Mas voltemos ao “antes” sueco, assustadoramente semelhante ao “hoje” brasileiro. Também por aqui, salvo em casos excepcionais como estupro, incesto e risco para a vida da mãe, o aborto era crime há 40 anos e, portanto, passível de tribunal. Essa situação levava ao cenário tão conhecido quanto previsível. Até a década de 1970, milhares de mulheres suecas morriam todos os anos em decorrência de procedimentos mal feitos em clínicas ilegais localizadas em pontos escondidos de Estocolmo e no interior, ou em suas próprias casas. Às que sobreviviam, mas tinham sua verdade revelada, o destino era o julgamento, moral e legal.
Em entrevista para a edição de janeiro da revista Situation Stockholm, a “Ocas” sueca, Marc Bygdeman, professor emérito em obstetrícia e ginecologia do Instituto Karolinska e ativista pelo direito ao aborto livre há 50 anos, conta mais detalhes deste tempo. “Existia uma lei de aborto extremamente restritiva, que aprovava somente cerca de 3 mil abortos legais por ano. Enquanto isso, eram registrados cerca de 15 mil abortos ilegais acompanhados de complicações e mortes. Se uma mulher quisesse solicitar aborto em Estocolmo, ela era obrigada a ir até clínica de saúde mental, que cuidava dos pedidos. Qual era a mensagem? Que uma mulher que desejasse abortar era doente mental?”, conta.

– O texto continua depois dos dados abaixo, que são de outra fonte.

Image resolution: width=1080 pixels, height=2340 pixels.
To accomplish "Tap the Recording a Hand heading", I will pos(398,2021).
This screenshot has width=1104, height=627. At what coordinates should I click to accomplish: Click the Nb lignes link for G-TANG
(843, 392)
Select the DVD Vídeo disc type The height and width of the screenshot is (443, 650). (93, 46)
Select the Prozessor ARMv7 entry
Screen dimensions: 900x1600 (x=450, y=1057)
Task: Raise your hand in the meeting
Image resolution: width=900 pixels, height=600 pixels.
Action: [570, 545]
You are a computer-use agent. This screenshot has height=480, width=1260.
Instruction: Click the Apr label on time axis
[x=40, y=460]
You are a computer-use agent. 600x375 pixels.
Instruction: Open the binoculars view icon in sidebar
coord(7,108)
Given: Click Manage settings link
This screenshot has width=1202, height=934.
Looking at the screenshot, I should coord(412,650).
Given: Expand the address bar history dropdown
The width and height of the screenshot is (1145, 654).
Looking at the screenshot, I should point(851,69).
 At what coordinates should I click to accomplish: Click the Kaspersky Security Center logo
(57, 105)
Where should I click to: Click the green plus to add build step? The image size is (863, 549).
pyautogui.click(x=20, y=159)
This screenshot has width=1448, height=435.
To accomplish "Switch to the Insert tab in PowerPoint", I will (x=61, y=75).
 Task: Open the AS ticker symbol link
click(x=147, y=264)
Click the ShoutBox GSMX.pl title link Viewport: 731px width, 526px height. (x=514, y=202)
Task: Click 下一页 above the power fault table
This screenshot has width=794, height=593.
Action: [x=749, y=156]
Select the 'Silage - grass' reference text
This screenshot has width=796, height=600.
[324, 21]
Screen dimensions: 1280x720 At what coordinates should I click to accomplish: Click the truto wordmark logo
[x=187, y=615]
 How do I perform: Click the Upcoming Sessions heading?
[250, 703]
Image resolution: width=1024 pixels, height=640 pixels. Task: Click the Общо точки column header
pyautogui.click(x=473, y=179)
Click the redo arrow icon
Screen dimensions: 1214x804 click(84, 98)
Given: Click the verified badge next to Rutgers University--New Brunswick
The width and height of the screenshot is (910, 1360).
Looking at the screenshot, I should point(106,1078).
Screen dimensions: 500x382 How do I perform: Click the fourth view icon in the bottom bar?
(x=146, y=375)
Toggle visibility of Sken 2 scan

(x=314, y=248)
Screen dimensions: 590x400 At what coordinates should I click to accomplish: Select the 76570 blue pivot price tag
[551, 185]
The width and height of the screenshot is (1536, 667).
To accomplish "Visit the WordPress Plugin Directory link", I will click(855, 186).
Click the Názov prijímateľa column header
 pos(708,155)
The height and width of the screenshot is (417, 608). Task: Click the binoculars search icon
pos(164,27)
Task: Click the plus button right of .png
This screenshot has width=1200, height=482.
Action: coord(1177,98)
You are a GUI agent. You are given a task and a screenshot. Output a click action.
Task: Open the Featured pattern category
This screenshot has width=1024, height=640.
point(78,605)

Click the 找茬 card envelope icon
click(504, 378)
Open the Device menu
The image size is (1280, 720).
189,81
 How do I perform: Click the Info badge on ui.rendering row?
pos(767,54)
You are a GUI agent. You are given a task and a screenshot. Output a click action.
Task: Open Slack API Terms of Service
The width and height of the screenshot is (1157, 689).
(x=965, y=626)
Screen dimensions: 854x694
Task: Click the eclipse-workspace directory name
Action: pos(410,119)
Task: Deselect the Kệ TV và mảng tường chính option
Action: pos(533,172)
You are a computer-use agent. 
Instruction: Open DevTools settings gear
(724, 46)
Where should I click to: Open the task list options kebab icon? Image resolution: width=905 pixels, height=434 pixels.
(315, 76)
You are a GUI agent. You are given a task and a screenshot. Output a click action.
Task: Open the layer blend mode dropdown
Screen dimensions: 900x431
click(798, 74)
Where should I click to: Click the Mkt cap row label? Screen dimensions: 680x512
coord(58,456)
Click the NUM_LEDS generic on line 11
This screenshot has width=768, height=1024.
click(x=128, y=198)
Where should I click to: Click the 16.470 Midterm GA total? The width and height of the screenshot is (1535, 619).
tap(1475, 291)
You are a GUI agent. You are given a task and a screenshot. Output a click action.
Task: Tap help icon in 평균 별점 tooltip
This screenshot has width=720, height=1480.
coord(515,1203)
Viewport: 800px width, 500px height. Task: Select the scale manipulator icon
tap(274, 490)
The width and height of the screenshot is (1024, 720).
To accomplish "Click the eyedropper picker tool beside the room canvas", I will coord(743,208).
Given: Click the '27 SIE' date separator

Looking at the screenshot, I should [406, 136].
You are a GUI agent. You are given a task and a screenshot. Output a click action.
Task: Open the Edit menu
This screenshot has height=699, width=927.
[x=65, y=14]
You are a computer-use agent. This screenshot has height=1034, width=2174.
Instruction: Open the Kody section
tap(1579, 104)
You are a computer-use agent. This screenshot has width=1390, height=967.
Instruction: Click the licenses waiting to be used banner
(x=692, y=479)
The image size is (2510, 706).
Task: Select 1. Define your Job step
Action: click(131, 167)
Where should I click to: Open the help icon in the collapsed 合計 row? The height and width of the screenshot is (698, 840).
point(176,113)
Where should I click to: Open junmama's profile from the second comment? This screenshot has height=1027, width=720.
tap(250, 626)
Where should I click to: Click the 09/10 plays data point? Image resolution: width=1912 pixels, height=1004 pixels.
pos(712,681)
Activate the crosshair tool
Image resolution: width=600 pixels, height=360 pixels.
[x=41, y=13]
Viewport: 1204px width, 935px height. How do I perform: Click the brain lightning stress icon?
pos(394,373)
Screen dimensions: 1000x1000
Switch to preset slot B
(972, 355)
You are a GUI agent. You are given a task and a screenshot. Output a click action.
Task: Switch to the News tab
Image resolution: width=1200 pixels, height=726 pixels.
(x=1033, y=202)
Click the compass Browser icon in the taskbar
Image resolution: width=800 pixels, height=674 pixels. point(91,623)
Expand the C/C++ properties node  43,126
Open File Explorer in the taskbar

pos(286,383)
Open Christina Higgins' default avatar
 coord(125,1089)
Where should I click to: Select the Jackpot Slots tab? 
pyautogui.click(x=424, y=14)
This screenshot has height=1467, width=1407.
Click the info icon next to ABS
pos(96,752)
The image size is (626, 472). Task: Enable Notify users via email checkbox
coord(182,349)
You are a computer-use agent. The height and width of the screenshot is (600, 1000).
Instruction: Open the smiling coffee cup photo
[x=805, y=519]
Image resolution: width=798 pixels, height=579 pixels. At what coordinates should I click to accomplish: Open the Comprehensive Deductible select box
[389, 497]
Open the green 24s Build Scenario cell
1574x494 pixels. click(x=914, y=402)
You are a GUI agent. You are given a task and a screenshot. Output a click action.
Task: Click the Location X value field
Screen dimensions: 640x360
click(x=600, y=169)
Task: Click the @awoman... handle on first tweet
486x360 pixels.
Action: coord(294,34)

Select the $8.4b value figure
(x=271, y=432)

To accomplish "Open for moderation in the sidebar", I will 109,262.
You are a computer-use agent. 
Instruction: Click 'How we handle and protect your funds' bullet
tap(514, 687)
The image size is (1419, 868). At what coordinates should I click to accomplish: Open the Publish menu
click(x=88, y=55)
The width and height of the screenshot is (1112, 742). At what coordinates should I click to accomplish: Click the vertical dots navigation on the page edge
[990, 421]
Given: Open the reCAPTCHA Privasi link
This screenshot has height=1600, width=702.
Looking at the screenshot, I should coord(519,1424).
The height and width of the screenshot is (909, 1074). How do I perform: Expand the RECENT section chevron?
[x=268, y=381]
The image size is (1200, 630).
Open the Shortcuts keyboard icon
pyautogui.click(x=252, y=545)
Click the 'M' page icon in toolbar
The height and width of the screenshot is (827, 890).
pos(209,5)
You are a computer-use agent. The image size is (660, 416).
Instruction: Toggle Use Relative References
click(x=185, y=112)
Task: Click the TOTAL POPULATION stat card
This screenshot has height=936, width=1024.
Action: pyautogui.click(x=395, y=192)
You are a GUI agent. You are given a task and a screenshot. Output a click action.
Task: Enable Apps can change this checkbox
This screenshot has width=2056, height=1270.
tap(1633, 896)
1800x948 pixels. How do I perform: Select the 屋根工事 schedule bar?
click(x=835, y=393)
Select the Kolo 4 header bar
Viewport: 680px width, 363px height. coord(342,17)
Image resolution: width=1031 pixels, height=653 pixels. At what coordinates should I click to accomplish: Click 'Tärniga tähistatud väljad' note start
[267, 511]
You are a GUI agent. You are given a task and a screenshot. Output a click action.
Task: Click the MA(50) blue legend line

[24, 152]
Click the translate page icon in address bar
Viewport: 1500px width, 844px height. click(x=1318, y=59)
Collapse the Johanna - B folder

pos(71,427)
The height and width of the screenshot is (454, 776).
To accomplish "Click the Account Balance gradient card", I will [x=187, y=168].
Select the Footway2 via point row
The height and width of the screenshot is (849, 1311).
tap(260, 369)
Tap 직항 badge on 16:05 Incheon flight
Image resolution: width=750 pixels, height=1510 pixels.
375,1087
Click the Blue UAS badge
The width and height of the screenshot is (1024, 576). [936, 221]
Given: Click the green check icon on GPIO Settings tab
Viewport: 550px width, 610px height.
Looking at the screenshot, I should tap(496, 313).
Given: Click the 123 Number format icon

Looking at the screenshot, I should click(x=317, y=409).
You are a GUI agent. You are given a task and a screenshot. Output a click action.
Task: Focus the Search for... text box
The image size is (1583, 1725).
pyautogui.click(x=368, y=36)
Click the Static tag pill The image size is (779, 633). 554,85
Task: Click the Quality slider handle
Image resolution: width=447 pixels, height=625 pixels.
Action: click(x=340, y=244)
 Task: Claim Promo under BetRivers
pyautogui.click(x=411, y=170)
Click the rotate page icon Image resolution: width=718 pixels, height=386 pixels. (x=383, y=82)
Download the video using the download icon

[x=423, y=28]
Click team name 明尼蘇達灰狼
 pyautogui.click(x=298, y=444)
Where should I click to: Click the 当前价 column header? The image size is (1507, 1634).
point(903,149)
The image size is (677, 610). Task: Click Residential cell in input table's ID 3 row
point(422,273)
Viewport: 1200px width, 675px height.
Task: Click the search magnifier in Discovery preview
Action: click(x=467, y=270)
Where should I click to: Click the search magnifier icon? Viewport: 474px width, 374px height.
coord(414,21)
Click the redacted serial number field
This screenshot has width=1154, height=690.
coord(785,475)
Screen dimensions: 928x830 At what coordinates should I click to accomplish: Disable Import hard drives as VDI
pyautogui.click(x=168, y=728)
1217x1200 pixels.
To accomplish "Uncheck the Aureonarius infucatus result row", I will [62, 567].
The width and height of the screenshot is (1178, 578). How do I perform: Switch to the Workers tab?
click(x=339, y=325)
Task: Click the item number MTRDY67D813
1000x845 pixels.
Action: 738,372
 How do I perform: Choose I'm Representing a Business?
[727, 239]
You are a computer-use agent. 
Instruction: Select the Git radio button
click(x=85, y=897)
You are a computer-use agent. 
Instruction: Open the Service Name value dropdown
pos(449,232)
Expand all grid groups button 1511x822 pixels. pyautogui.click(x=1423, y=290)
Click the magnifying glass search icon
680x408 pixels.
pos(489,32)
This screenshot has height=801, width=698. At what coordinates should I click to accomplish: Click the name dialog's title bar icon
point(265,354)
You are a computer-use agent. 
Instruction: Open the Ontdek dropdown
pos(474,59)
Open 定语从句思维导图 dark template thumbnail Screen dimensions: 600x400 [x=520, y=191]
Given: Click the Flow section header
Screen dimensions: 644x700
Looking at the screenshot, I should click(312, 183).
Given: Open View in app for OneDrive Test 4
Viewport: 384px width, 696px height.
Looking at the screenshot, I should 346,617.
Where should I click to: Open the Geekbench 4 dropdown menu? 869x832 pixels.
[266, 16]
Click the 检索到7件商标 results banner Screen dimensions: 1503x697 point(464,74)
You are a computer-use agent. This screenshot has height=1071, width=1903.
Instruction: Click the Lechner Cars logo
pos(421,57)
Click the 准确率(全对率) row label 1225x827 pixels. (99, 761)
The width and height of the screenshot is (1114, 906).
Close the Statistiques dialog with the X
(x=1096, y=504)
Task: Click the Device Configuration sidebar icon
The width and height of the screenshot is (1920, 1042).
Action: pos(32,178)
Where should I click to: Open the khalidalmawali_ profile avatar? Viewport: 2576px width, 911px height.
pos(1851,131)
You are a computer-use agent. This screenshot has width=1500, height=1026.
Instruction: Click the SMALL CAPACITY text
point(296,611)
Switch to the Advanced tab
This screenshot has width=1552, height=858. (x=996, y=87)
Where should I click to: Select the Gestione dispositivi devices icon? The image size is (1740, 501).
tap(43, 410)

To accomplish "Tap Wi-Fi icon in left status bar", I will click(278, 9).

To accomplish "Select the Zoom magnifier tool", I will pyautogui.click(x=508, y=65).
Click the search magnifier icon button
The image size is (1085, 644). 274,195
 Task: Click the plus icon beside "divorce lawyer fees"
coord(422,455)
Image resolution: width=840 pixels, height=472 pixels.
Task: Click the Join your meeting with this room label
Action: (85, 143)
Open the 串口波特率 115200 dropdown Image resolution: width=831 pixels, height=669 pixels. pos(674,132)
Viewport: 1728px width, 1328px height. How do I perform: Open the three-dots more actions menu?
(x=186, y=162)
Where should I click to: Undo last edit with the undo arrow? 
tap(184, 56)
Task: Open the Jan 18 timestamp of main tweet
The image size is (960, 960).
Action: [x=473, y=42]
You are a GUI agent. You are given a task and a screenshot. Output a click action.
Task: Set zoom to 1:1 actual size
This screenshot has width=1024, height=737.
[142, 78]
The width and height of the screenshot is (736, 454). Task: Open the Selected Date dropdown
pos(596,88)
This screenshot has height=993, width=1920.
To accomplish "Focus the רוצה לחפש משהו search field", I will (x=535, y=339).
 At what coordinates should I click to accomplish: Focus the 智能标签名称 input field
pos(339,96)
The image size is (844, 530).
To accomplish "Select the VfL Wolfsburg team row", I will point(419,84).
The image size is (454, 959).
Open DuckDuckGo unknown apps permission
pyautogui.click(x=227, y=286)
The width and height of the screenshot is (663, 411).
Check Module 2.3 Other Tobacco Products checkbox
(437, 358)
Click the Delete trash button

A restrição era tamanha que as mulheres suecas passaram a pagar por abortos em países onde o procedimento era legalizado, com destaque para a Polônia comunista. O mercado de abortos no estrangeiro, um verdadeiro escândalo para uma Suécia que se considerava liberal, veio a público em 1965. Em uma operação batizada de “Negócio da Polônia” (livre tradução), a polícia invadiu a casa e prendeu o ativista Hans Nestius, que ajudava mulheres a viajar para o país vizinho. Era o estopim de um intenso debate nacional em torno da legalização do aborto e encabeçado, na época, pelos jornais Expressen e Aftonbladet. Neste mesmo ano, pressionado pela opinião pública, intelectuais e setores da classe médica, o governo arquivou o processo contra Nestius e assumiu os trabalhos em torno de uma eventual liberalização da lei.
Motivados pelos ventos favoráveis demonstrados pela abertura do governo ao debate, estudantes, liberais, socialdemocratas, e o novo movimento organizado de mulheres liderado pelo chamado Grupp 8 — coletivo feminista fundado em 1972 por oito suecas pioneiras — se uniram aos grupos que já vinham lutando pelo direito ao aborto desde a década de 1930: esquerda organizada, RFSU, médicos simpatizantes e intelectuais feministas da “antiga”. Como resultado, entre 1965 e 1974, fase mais intensa do movimento pró-aborto sueco, os diversos grupos realizaram centenas de debates, protestos reunindo milhares de pessoas, publicações em veículos simpatizantes da causa e incursões junto aos partidos com cadeiras no Parlamento. Os novos tempos mostravam que, definitivamente, não havia mais espaço para o questionamento do direito ao aborto. As mulheres exigiam mudanças, e não toleravam mais esperar.